### Trecho para leitura
-- -- --
Foi numa Igreja bastante repressiva quanto ao comportamento sexual, principalmente feminino, que Mirela incorporou a terrível mania de controle sobre o prazer, do que pode ou não escapar de suas mãos. No entanto, após descobrir-se como um ser desejante, ela compreendeu que não cabia mais num enquadramento tão sufocante. Foi assim que acabou experimentando o sexo antes do casamento e enveredando para uma profissão "questionável", segundo os padrões esperados por todos à sua volta.

Mediar prazer e contenção é uma tarefa de todos, mas cada um a realiza de forma peculiar, a partir de uma lógica pessoal, nem sempre tão fácil de se compreender estando ela entranhada no pensamento e condicionada aos gatilhos diários. Há quem se entregue ao desejo com avidez, ao menor sinal, outros o refreiam sob justificativas diversas e há os que procuram resolver os dilemas por caminhos mais complexos.

Rui, por exemplo, é adepto de outra filosofia espiritual e carrega também em si alguns grilhões. Em outras vidas, diz-se que foi rei, escritor, professor; sabe-se lá que tantas outras atividades repletas de responsabilidade abraçou.

Mentor nato, responsável por cada palavra proferida e por uma missão engendrada na lógica da boa atitude, Rui interiorizou uma educação baseada no binarismo, que avalia tudo sob a perspectiva do certo e do errado e, portanto, da punição para os equívocos da existência.
-- -- --
### Seção de material
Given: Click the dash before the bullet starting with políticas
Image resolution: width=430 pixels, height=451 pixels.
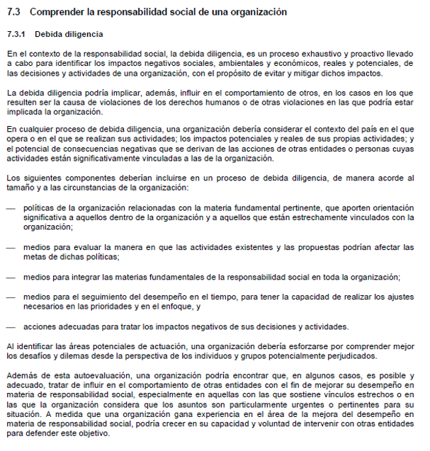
-- -- --
### Objetivo do exercício
Prossiga o trecho sobre Mirela e Rui a partir da última frase apresentada, mantendo o mesmo registro.

### Resposta da tarefa
Para piorar o quadro, tanto Mirela quanto Rui são "casados com os pais" e, além de morar com eles, vivem o drama próprio de quem teme insurgir-se contra as expectativas familiares. Decerto que cuidar da família é um valor importante, mas sacrificar a liberdade pessoal em nome apenas da manutenção de expectativas alheias pode servir apenas para garantir a ilusão de que se está no caminho certo.

Mirela não só se especializou em sexualidade para ajudar pacientes a também desconstruir padrões como se especializou num tipo de "subversão": do mesmo modo que auxilia pessoas desesperadas —quando enfrentam dilemas morais— a buscar compreensão, tomou o namorado como alvo do seu "trabalho" pessoal.

Segundo ela, passados os três primeiros meses de relacionamento nos quais eles fizeram muito sexo e práticas consideradas "duvidosas" sob a lente do tal sexo "normativo", o namorado encaretou. Como vivem com suas famílias, o sexo acontece pouco e, quando ocorre, é cheio de não-me-toque; fale baixo que a mãe vai ouvir; isso não, aquilo também não.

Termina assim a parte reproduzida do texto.